E il nuovo Badelj fa il duro con Nainggolan
Ancora una volta lontanissimo dalla sua versione peggiore, quando sembrava un equivoco calcistico sceso in Italia l’ultimo giorno di mercato perché altri obiettivi non erano stati raggiunti, Badelj ha giocato da interno e poi da regista al posto del Pek. In entrambi i casi è riuscito a mettere in campo la solidità alla quale Montella non sa evidentemente più rinunciare. Nel primo tempo Badelj ha incrociato Keita, che quasi subito si è invertito con Nainggolan: e siccome contro il belga è difficile passare una serata tranquilla, Badelj gli ha subito mostrato di avere abbastanza esperienza per scansare i brividi da contrasto duro. Da parte sua, entrando in scivolata senza rispetto per le caviglie, Nainggolan gli ha invece ricordato che il contatto in velocità fra le ossa è doloroso. Ammonito. Badelj è rimasto per qualche secondo a terra, poi ha ricominciato serenamente l’incrocio con Nainggolan.

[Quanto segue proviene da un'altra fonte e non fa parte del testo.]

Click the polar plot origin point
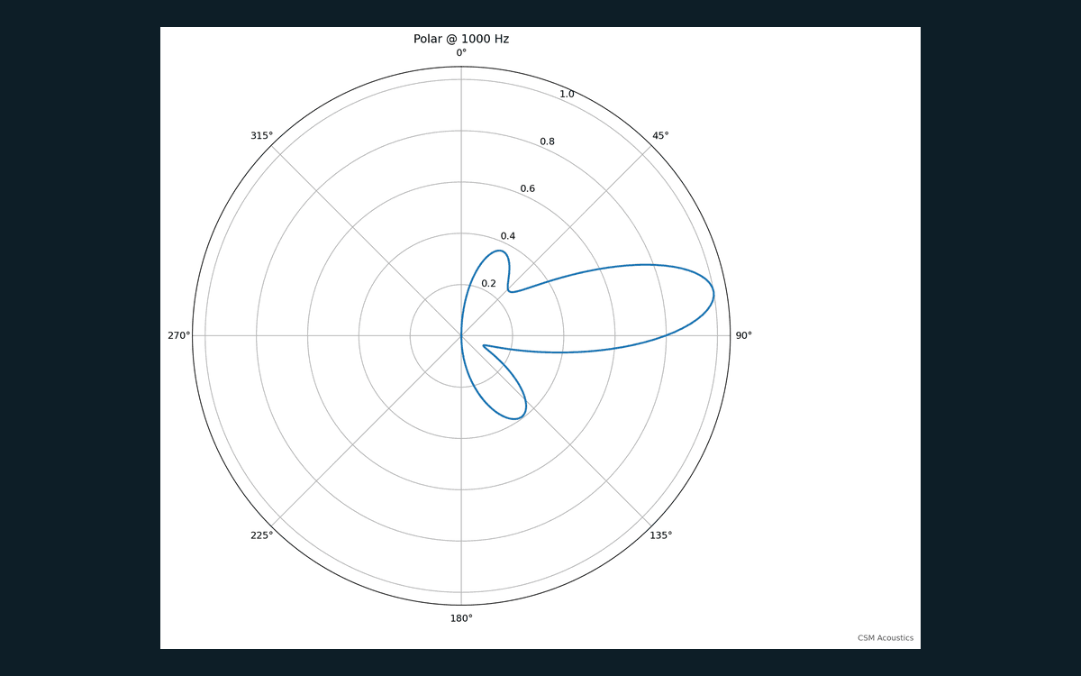1081x676 pixels. tap(461, 335)
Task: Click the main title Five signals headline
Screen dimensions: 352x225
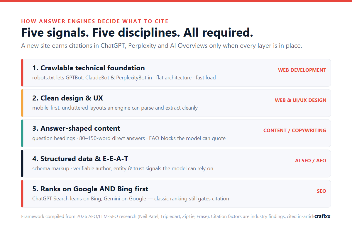Action: (137, 33)
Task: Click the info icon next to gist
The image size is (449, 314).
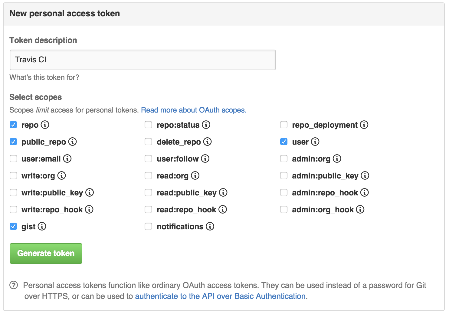Action: pos(42,226)
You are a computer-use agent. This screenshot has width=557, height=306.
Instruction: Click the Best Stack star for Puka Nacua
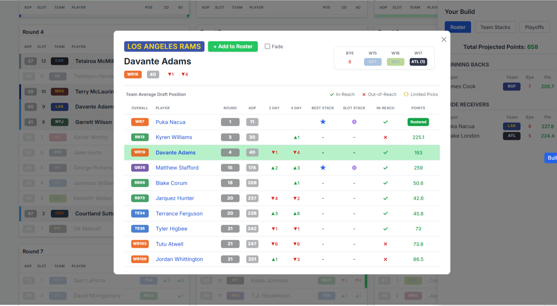tap(323, 122)
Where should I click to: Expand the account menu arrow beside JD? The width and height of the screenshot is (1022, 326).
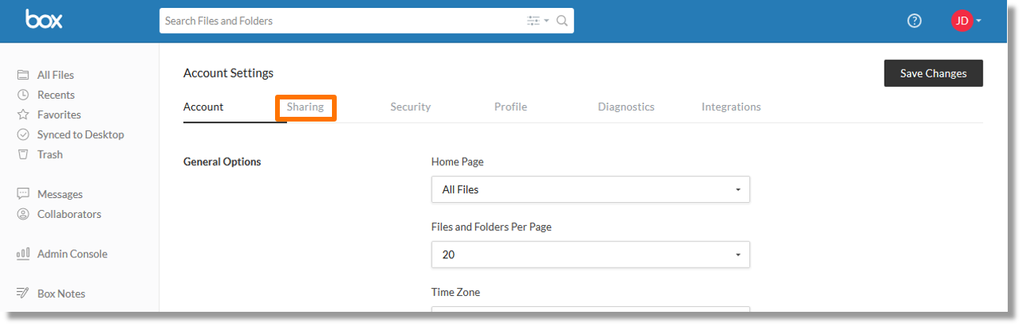tap(979, 21)
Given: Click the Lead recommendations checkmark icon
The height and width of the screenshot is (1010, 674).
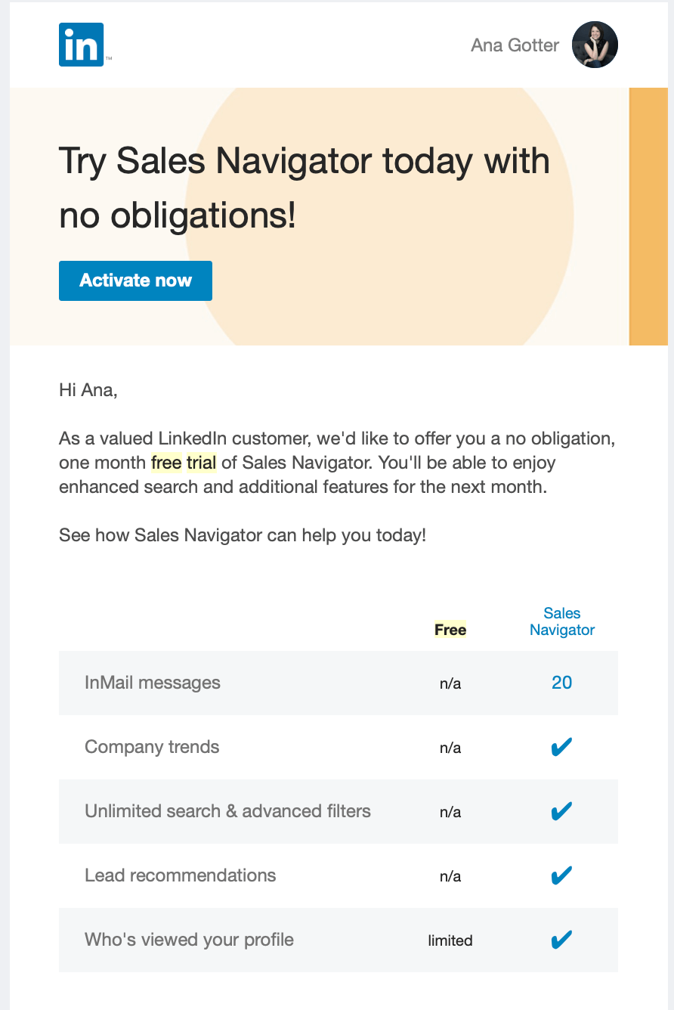Looking at the screenshot, I should point(561,876).
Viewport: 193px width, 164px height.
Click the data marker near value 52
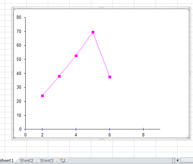[76, 56]
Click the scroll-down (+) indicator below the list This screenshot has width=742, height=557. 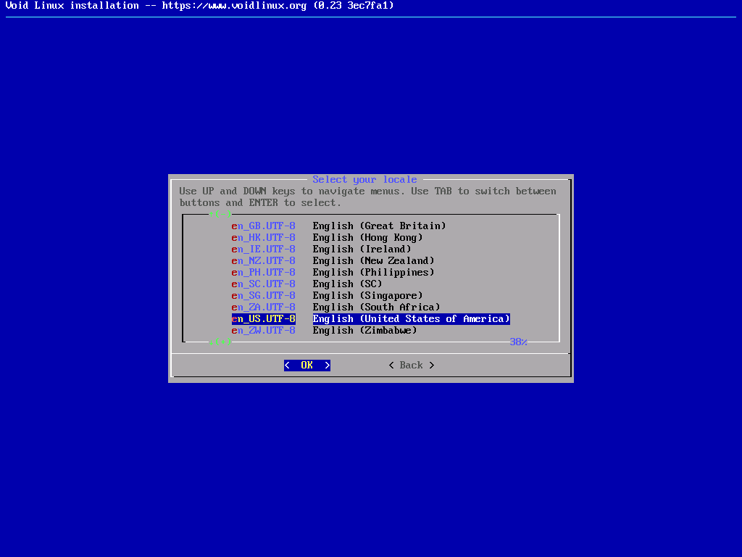tap(220, 342)
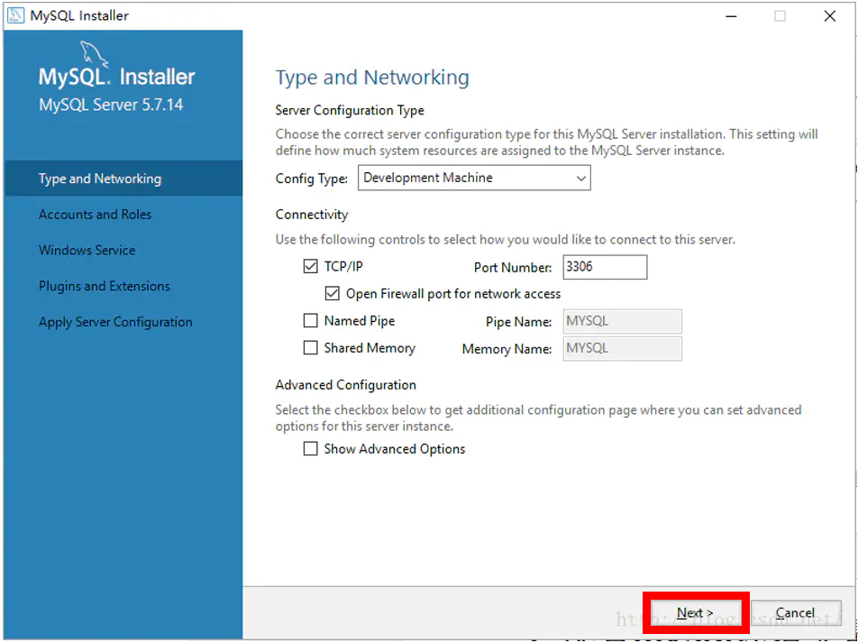858x643 pixels.
Task: Click the Cancel button
Action: pos(796,611)
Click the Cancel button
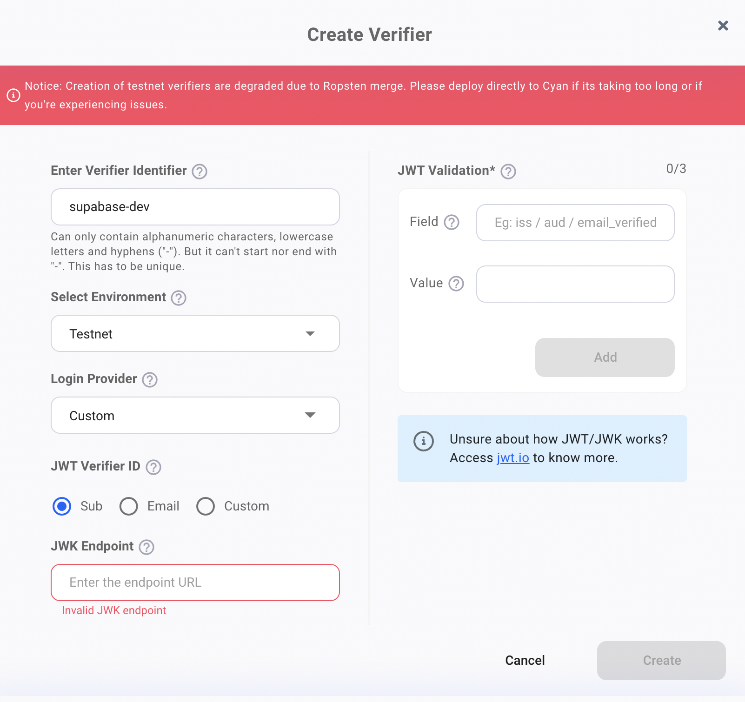This screenshot has height=702, width=745. 525,660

Che fosse lui semmai a preoccuparsi, visto che era a rischio espulsione. Badelj ha giocato una partita dignitosa anche al posto di Pizarro, quando da interno è diventato regista. La duttilità da centrocampista completo gli è servita in più fasi, proprio a dimostrazione che dopo i primi mesi di ambientamento (difficile passare dal campionato tedesco a quello nostro) la filosofia italiana è stata compresa. Molta più attenzione alla tattica, squadre più organizzate e con meccanismi predisposti al controllo totale del campo: siccome Badelj ama pensare in anticipo, ha trovato quello che gli serve per conservare il posto in squadra.